Lorenzo made no answer; he could not speak for tears.
Ganganelli cast a long and silent glance around him, greeting with his eyes the trees and flowers, the green earth and the blue sky.
“Farewell, farewell, thou beautiful Nature!” he whispered low. “We take our leave of each other. I shall never again see these trees or this grassy seat. But you, Lorenzo, will I establish as the guardian of this place, and when you sometimes sit here in the still evening hour, then will you think of me! Now come, we must away. Feel you not this cool and gentle air? Oh, how refreshingly it fans and cools, but I dare not enjoy it—not I! This cooling cuts off a day from my life!”
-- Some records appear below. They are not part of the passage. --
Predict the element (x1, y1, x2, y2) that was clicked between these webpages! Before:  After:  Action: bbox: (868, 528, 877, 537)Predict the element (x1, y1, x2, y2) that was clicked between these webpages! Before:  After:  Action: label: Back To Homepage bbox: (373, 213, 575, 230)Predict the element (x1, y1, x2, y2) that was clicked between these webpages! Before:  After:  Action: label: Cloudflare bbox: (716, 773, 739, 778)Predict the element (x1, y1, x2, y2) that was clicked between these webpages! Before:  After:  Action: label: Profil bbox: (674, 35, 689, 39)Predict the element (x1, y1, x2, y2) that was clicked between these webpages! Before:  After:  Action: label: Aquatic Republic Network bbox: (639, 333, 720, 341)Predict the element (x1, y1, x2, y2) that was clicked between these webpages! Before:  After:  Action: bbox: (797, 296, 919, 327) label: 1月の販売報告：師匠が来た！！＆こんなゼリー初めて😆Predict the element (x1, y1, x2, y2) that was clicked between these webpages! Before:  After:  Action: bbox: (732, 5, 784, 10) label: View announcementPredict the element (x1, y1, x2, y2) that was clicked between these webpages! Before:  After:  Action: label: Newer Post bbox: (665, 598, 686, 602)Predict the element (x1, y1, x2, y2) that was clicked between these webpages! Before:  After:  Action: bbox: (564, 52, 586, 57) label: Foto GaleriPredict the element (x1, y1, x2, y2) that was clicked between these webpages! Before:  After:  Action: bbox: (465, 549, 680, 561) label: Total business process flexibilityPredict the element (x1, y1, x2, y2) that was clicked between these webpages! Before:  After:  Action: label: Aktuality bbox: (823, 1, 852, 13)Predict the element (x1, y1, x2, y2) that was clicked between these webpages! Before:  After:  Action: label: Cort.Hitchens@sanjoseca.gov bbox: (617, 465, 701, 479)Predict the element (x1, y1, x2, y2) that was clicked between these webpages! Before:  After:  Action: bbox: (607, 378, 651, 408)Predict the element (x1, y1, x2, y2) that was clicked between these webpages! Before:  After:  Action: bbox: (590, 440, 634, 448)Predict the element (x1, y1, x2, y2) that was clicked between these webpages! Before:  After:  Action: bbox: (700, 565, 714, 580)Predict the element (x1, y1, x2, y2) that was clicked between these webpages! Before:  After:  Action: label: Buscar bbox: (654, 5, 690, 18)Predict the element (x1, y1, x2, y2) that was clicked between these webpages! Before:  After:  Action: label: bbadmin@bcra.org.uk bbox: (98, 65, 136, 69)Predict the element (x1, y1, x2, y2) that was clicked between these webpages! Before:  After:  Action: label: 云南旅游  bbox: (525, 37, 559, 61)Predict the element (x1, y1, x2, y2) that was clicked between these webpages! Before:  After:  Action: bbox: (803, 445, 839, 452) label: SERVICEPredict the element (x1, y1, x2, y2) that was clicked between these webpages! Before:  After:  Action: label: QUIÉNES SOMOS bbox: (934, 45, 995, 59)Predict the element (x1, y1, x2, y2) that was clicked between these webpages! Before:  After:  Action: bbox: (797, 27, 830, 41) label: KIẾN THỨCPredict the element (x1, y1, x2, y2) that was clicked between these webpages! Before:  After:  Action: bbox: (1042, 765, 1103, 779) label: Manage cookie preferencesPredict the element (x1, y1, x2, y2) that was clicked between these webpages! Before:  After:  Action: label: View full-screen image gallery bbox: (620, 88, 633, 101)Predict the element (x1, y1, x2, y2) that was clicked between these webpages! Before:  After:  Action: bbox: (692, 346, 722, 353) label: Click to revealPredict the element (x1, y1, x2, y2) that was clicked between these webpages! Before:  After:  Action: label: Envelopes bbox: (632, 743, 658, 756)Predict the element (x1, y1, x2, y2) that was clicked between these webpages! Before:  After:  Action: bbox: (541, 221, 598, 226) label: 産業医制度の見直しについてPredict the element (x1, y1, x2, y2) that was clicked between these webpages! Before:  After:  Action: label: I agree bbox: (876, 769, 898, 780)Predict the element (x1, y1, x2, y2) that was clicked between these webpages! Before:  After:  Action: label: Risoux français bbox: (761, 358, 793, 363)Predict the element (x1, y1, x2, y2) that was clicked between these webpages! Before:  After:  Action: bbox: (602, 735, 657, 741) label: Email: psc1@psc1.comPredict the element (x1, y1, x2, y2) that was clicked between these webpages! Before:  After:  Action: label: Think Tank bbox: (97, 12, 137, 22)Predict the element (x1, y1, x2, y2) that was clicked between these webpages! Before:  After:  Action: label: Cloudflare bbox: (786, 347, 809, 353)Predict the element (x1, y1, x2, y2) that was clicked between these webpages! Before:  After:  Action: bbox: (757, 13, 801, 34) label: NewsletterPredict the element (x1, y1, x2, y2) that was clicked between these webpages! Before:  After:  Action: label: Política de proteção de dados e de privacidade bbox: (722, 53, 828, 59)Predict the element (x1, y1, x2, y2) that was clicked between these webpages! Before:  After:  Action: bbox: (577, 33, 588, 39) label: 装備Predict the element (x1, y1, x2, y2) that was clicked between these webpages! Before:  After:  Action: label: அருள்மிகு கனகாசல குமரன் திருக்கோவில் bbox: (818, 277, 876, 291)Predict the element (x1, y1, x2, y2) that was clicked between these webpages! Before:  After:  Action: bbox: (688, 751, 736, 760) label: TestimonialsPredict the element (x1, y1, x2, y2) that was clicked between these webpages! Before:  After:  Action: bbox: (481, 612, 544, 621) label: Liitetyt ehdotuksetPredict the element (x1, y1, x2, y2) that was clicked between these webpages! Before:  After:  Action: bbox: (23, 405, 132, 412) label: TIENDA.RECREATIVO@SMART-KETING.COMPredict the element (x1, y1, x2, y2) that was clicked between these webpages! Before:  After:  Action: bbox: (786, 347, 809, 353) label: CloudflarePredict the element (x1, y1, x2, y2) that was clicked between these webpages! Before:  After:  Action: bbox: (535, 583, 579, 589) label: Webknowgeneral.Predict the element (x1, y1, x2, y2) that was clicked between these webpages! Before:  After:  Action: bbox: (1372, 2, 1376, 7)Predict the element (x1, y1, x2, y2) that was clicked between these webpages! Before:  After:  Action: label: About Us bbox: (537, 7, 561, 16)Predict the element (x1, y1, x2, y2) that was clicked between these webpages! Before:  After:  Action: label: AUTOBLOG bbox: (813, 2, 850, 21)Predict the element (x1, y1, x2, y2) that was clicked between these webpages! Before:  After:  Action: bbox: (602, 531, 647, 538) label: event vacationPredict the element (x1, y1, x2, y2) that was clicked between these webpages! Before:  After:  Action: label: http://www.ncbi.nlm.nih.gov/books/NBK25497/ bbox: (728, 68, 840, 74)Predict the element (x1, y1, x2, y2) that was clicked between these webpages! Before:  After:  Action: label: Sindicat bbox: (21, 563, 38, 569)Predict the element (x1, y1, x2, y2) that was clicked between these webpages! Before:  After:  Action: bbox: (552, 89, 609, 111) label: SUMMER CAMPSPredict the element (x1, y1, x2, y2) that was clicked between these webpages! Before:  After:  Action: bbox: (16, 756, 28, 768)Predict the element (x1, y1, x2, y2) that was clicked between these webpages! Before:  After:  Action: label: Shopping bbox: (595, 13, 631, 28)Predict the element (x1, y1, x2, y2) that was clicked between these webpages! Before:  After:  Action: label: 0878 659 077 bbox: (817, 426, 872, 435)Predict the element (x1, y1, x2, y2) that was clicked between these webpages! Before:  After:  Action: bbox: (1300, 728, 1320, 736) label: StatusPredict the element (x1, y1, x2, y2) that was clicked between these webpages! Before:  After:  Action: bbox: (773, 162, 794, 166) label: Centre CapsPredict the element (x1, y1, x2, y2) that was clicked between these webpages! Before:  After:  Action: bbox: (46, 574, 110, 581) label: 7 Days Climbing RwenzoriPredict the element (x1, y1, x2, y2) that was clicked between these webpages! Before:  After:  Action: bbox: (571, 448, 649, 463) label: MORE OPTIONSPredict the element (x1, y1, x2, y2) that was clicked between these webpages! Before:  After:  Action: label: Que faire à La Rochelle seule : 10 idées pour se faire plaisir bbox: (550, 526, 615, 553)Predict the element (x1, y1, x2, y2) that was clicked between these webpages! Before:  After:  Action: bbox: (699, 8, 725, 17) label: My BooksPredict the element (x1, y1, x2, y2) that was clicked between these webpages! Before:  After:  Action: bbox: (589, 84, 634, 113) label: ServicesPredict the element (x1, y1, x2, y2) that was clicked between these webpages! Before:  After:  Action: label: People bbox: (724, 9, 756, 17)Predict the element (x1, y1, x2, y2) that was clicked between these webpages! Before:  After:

And with the haste of a youth, Ganganelli ran down the alley. Bathed with perspiration, breathless with heat, he arrived at the palace.
“Now give me furs, bring pans of coals, Lorenzo, shut all the doors and windows. Procure me a heat that will shut out death—!”
But death nevertheless came; the furs and coverings, the steaming coal-pans with which the pope surrounded himself, the glowing atmosphere he day and night inhaled, and which quite prostrated his friends and servants, all that could only keep off death for some few weeks, not drive it away. More dreadful yet than this blasting heat with which Ganganelli surrounded himself, yet more horrible, was the fire that consumed his entrails and burned in his blood.